ロシアが国後島周辺の領海で8日から射撃訓練 日本は抗議

松野官房長官は午前の記者会見で、ロシア政府が北方領土の国後島周辺の日本の領海で、8日から来月まで断続的に射撃訓練を行うためとして、航行警報を出したことを明らかにしました。
日本政府は外交ルートを通じ抗議しました。

この中で松野官房長官は、ロシア政府が北方領土の国後島南東の日本の領海で8日から来月1日まで断続的に射撃訓練を行うためとして、航行警報を出したことを明らかにしました。

そのうえで、「外交ルートを通じて、本件の射撃訓練を含む北方四島におけるロシアによる軍備の強化はこれらの諸島に関するわが国の立場と相いれず受け入れられない旨、抗議した」と述べました。

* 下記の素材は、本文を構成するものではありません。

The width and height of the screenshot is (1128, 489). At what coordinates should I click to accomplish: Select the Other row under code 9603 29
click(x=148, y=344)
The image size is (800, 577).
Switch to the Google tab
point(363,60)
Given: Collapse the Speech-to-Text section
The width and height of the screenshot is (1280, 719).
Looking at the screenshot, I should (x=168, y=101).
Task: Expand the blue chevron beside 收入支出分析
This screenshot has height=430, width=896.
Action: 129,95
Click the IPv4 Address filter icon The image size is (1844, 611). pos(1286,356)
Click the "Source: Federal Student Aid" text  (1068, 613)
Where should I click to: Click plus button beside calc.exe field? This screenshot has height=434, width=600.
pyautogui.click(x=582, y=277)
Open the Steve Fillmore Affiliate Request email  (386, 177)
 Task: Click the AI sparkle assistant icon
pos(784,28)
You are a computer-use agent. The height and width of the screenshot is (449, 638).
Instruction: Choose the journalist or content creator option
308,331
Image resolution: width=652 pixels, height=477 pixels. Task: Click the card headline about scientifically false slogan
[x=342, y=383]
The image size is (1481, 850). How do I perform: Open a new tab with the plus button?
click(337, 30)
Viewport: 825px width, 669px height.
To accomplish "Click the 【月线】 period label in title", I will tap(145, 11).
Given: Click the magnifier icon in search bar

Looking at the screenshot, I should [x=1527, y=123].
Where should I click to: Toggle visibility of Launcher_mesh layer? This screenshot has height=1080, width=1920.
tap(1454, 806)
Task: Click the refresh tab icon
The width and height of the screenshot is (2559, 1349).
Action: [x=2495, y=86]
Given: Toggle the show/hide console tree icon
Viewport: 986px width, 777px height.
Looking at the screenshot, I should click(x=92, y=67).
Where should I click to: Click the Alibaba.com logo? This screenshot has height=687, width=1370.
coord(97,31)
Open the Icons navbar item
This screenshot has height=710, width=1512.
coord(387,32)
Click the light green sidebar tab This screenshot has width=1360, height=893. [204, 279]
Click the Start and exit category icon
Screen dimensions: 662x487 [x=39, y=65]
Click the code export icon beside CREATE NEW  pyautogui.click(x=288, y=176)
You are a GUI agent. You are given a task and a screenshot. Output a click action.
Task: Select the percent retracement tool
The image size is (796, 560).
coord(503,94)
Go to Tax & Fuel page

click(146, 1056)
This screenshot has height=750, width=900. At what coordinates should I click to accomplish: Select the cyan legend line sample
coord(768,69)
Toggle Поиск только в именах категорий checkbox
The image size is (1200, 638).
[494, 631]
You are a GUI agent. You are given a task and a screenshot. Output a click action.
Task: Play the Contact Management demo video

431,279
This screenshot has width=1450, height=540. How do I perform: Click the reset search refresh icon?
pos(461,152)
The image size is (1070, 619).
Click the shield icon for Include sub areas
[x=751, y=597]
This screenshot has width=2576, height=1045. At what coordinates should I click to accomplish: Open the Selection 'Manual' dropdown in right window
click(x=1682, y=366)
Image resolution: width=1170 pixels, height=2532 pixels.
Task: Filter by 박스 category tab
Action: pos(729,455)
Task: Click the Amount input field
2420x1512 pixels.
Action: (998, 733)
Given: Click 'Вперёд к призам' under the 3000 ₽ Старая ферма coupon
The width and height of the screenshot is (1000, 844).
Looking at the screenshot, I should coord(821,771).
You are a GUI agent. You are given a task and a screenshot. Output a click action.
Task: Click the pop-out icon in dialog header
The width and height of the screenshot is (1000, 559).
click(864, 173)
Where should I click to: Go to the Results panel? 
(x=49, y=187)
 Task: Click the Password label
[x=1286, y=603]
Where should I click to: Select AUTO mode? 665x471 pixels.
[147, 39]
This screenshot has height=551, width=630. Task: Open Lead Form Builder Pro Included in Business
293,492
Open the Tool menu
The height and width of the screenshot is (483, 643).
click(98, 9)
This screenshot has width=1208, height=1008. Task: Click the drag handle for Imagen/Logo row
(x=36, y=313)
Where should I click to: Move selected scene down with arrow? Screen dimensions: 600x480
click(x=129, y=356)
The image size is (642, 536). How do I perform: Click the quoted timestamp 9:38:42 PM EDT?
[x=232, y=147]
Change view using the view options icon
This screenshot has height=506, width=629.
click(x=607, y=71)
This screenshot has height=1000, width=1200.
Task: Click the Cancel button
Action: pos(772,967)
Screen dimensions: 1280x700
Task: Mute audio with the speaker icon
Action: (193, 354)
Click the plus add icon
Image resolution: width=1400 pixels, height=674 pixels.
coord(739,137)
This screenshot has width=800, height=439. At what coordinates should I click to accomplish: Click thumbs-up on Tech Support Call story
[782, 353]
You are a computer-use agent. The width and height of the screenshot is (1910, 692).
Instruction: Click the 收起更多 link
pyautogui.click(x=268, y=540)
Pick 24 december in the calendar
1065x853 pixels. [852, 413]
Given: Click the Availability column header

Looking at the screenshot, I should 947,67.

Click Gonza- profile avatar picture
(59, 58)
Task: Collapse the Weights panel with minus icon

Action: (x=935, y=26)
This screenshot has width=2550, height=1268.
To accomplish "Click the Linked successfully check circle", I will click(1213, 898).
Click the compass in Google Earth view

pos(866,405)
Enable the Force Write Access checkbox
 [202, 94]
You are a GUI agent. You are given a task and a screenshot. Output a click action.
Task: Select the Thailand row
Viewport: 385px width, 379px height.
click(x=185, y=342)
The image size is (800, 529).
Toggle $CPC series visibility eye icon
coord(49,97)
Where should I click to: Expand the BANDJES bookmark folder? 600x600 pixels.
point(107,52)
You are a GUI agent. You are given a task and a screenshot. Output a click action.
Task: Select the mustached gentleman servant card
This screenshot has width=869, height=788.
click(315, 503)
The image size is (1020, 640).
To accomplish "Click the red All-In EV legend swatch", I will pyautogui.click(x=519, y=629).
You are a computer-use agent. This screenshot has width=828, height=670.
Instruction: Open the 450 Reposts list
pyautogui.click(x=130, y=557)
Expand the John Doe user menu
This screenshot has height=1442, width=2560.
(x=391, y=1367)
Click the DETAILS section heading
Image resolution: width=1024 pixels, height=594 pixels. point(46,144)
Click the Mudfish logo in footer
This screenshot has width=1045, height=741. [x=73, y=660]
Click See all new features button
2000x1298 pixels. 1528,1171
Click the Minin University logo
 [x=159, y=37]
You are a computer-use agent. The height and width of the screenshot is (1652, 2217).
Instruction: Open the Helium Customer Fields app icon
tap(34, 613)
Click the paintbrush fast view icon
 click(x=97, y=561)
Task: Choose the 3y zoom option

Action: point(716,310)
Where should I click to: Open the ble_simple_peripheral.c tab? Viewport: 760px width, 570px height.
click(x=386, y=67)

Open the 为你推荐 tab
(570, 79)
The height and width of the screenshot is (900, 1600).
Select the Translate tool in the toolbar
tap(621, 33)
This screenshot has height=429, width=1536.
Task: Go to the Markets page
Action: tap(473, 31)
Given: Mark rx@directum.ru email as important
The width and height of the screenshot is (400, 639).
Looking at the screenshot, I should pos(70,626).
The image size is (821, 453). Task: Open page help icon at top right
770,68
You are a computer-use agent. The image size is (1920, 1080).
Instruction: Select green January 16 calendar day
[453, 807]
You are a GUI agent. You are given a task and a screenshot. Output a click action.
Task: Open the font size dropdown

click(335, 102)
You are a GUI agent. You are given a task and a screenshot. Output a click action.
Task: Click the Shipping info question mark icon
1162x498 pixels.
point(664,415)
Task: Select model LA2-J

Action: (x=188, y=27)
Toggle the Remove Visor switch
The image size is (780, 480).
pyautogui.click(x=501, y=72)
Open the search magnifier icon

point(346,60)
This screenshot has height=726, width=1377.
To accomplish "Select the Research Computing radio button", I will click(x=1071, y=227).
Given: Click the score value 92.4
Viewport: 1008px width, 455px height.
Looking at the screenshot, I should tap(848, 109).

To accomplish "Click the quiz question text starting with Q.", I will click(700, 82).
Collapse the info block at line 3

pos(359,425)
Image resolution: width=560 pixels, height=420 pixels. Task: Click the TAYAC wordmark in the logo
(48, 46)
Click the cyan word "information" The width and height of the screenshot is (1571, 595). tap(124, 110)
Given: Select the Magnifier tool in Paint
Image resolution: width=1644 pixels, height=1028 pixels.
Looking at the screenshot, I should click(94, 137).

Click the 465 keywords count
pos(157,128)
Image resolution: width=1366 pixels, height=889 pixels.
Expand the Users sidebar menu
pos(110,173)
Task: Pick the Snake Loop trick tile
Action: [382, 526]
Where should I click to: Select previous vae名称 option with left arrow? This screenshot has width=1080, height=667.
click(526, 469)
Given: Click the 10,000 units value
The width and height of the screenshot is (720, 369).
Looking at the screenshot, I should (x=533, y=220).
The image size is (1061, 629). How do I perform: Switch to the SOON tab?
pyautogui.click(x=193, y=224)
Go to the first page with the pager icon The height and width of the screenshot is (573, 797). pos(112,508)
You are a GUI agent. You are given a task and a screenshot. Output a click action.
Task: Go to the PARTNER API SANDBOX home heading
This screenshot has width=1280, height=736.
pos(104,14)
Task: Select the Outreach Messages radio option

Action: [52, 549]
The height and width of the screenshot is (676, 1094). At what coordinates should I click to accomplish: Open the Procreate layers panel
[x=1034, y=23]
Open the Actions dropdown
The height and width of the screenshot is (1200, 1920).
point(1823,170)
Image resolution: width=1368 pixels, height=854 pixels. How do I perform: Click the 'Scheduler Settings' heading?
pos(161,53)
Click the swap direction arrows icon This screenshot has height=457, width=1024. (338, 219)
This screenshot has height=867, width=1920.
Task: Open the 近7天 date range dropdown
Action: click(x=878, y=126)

一方、松野官房長官はこの時期にロシア側が射撃訓練を行う意図について、「ロシア側の意図については答えるのは控えたい」と述べました。

ロシア大統領府 訓練の正当性を強調

ロシア大統領府のペスコフ報道官は7日、ロシアが北方領土の国後島南東の日本の領海で、8日から断続的に射撃訓練を行うことなどに対し、日本政府が抗議したことについて、「ロシアは当然ながら、極東を含む国内全土で軍の訓練や演習を続けている」と述べ、北方領土がロシアの領土であるという立場から訓練の正当性を強調しました。

そのうえで「こうした演習が隣国の懸念や不安の対象になるべきではない」と述べました。